● Text:
=======

Über unsere Alltagssorgen hinweg sind auch die globalen Herausforderungen nicht kleiner geworden. Trotz der offenkundigen Entspannung im Ost-West-Prozeß nehmen die Probleme zwischen Nord und Süd gerade auf der Südhalbkugel der Erde fast täglich zu. Die Chance und die drängende Aufgabe für uns in Europa bestehen darin, daß wir im Zusammenwirken versuchen, gemeinsam die Zukunft zu gestalten.
Ich möchte allen herzlich danken, die mitgeholfen haben, daß schon sichere Gleise für die Aufgaben dieser Universität in die Zukunft hinein gelegt wurden. Ich kann Ihnen zusagen, daß die Landesregierung alles ihr Mögliche tun wird, um dieser Universität den Start zu erleichtern. Wir haben ein Startgebäude gesichert und das ist vielleicht doch ein gutes Omen, daß wir von einem Gebäude, das früher administrativ, bürokratisch und zentralistisch gearbeitet hat, in Zukunft Gespräche, gemeinsame Forschung und Orientierung für die Jugend und die Zukunft erwarten können.

=======

● Ausgangsmaterial:
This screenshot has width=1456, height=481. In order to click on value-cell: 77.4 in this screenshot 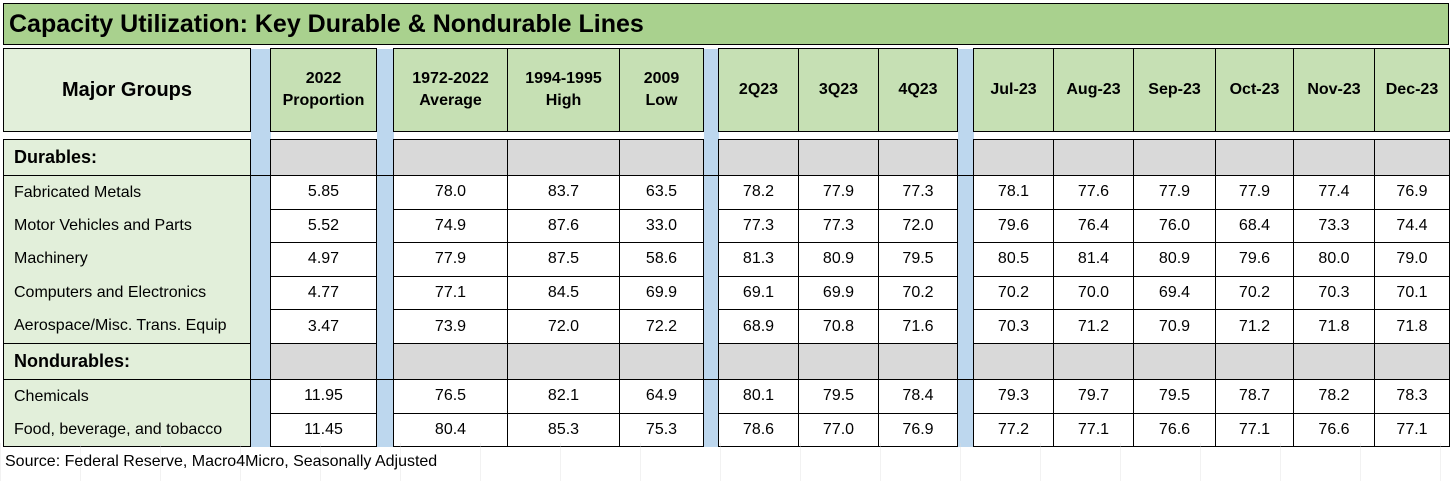, I will do `click(1334, 192)`.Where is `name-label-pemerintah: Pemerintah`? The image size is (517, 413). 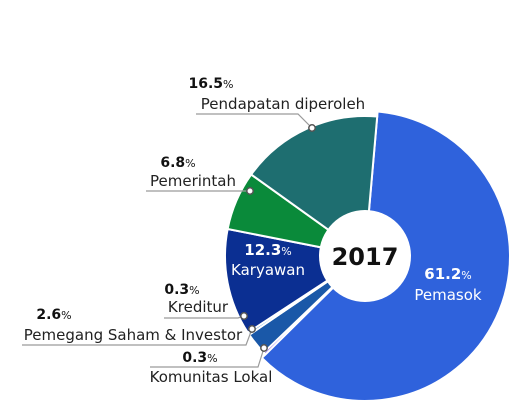
name-label-pemerintah: Pemerintah is located at coordinates (193, 181).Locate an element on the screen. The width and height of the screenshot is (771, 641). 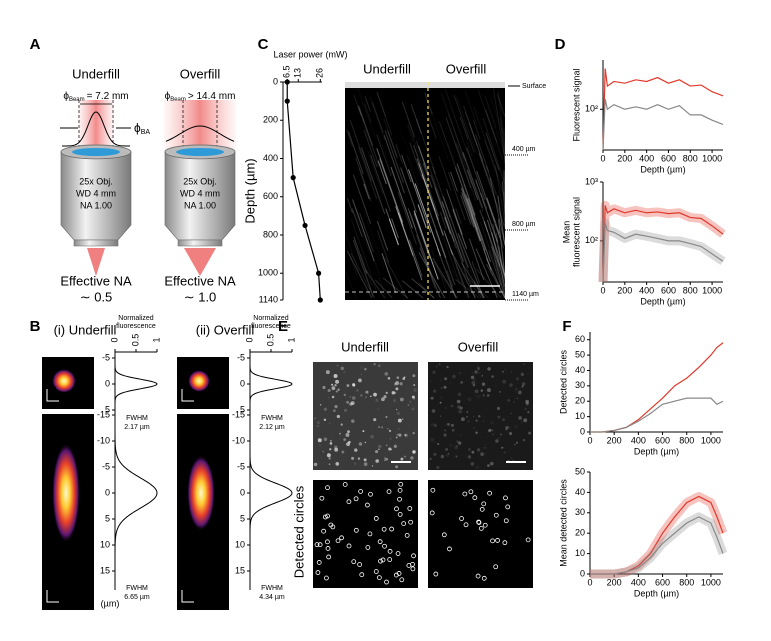
x-axis-title: Depth (µm) is located at coordinates (656, 451).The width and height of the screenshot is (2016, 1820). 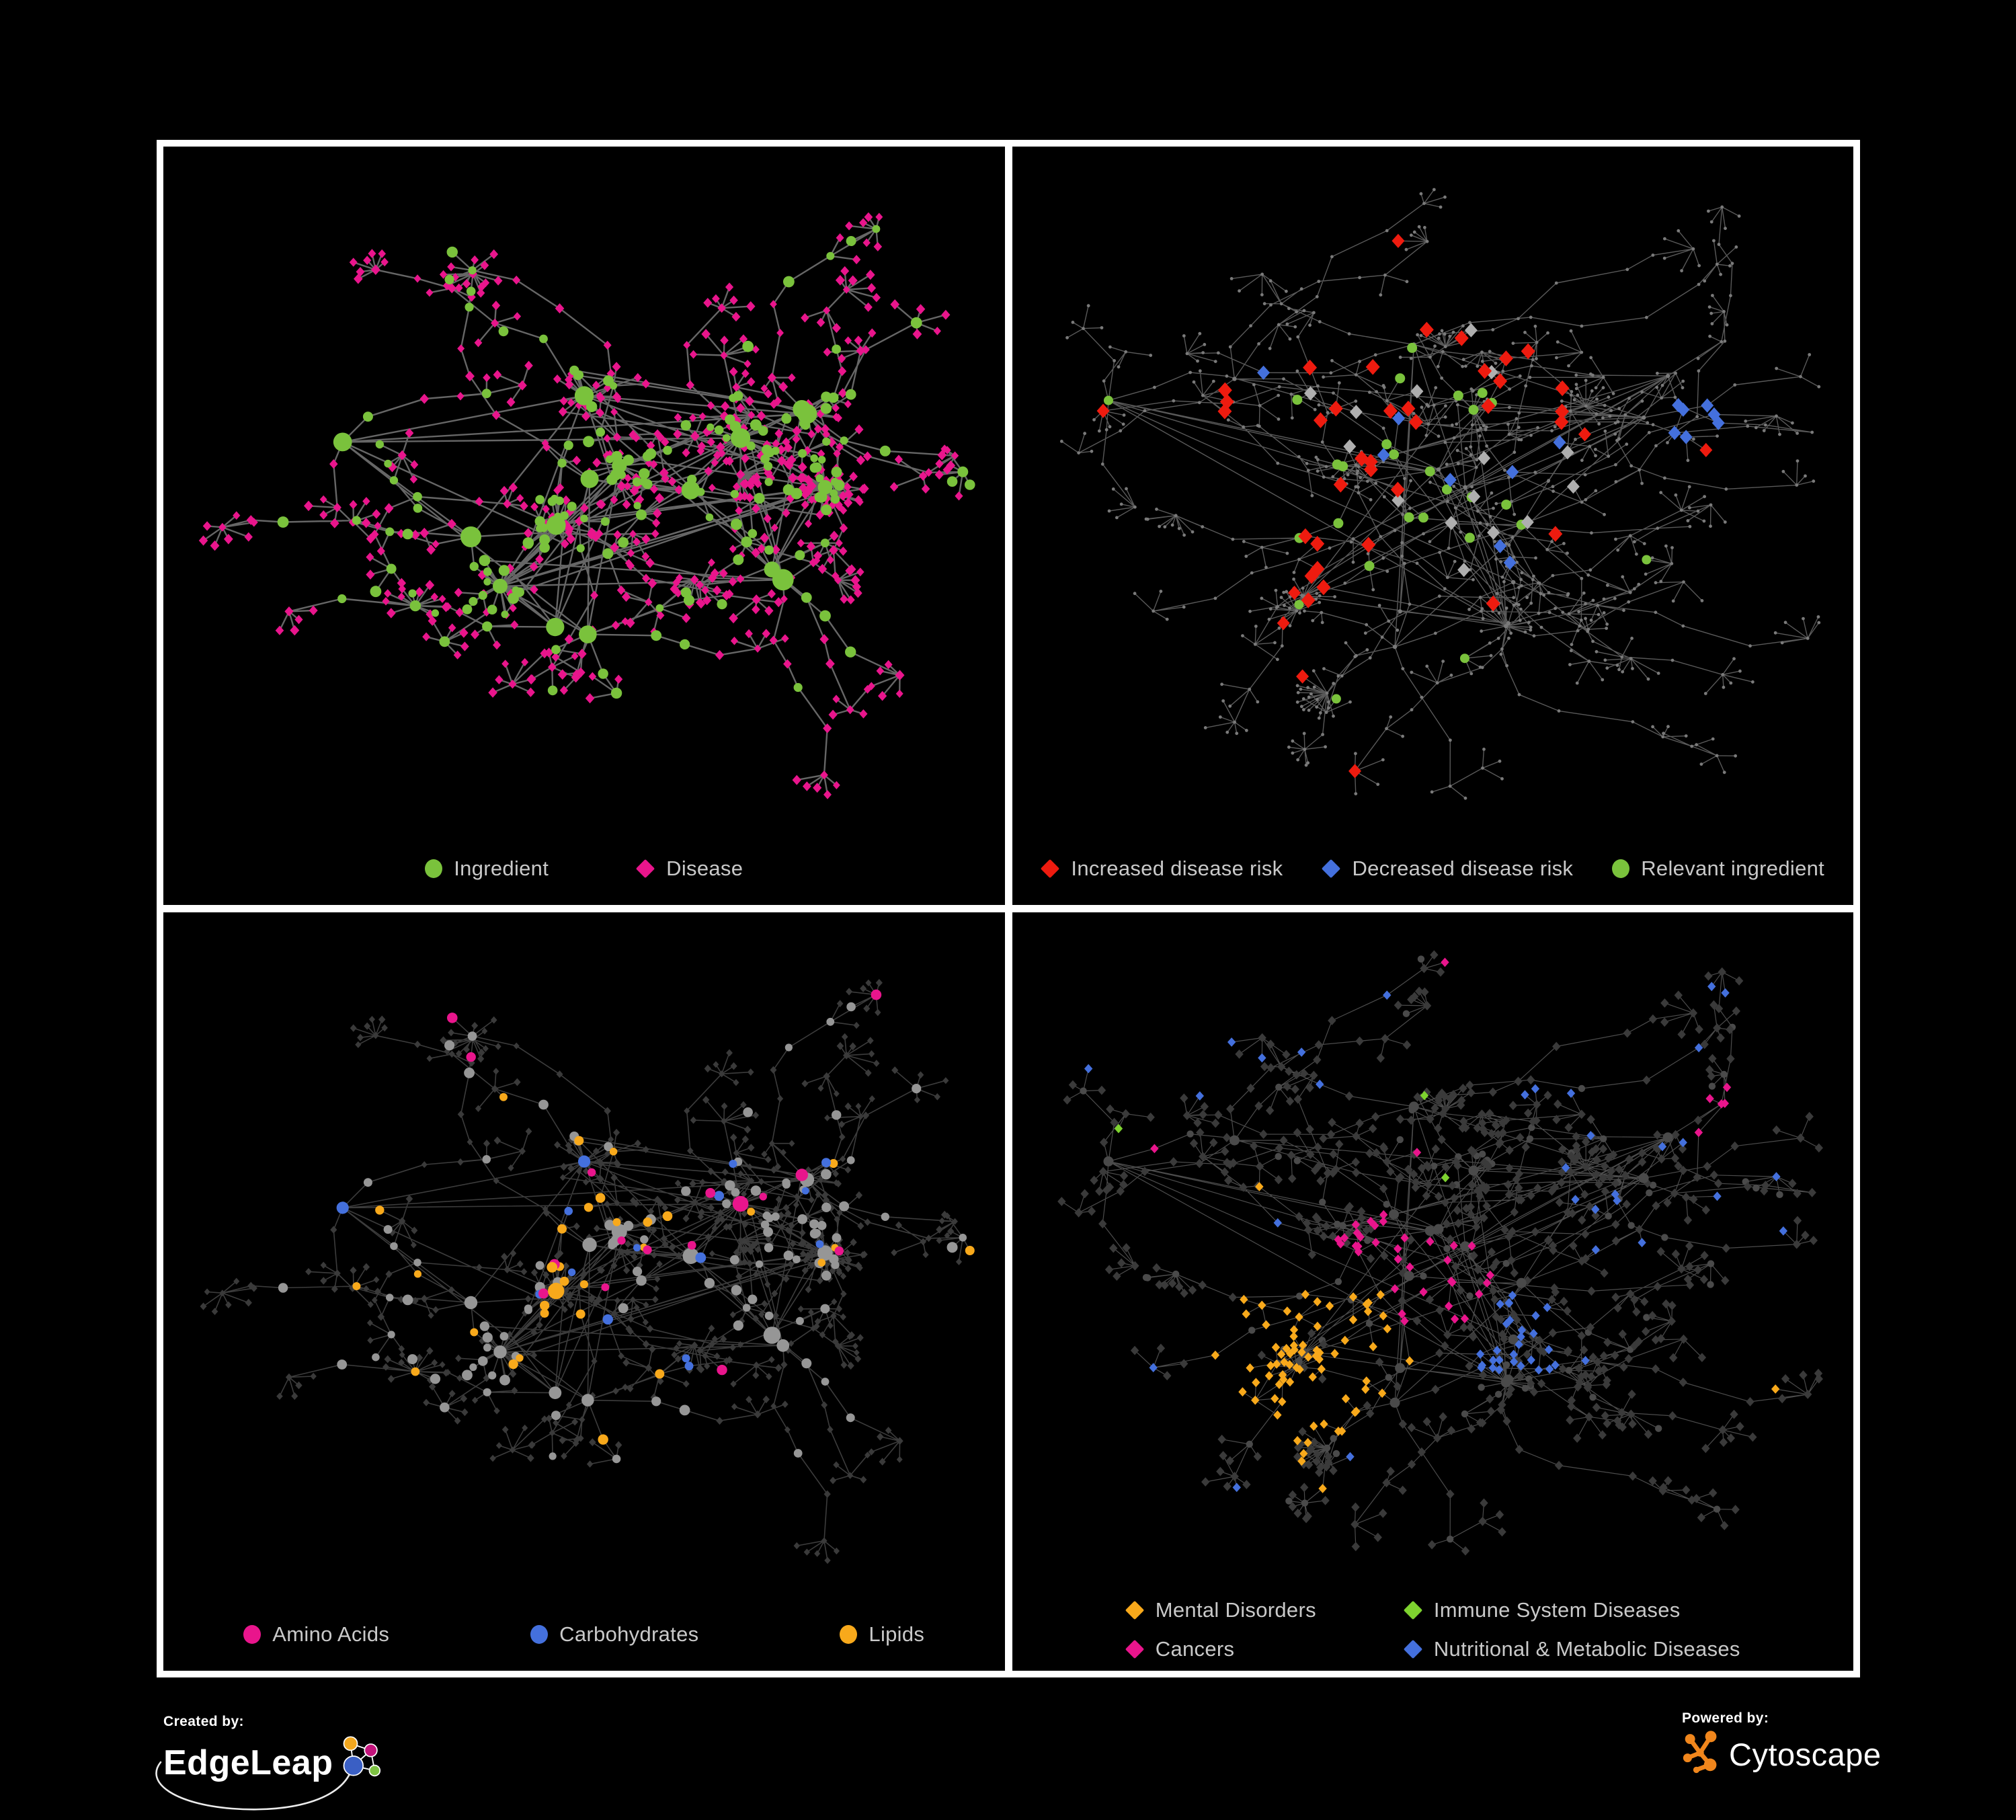 I want to click on legend-label: Lipids, so click(x=897, y=1634).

=======

● Aufgabe:
Beantworte diese Fragen kurz mit Angaben aus dem Text:
(a) Wo nehmen die Probleme zwischen Nord und Süd fast täglich zu?
(b) Welches Gebäude wurde für die Universität bereits gesichert?
(c) Was will die Landesregierung für die Universität tun?

● Deine Antwort:
(a) Gerade auf der Südhalbkugel der Erde.
(b) Ein Startgebäude.
(c) Sie will alles ihr Mögliche tun, um der Universität den Start zu erleichtern.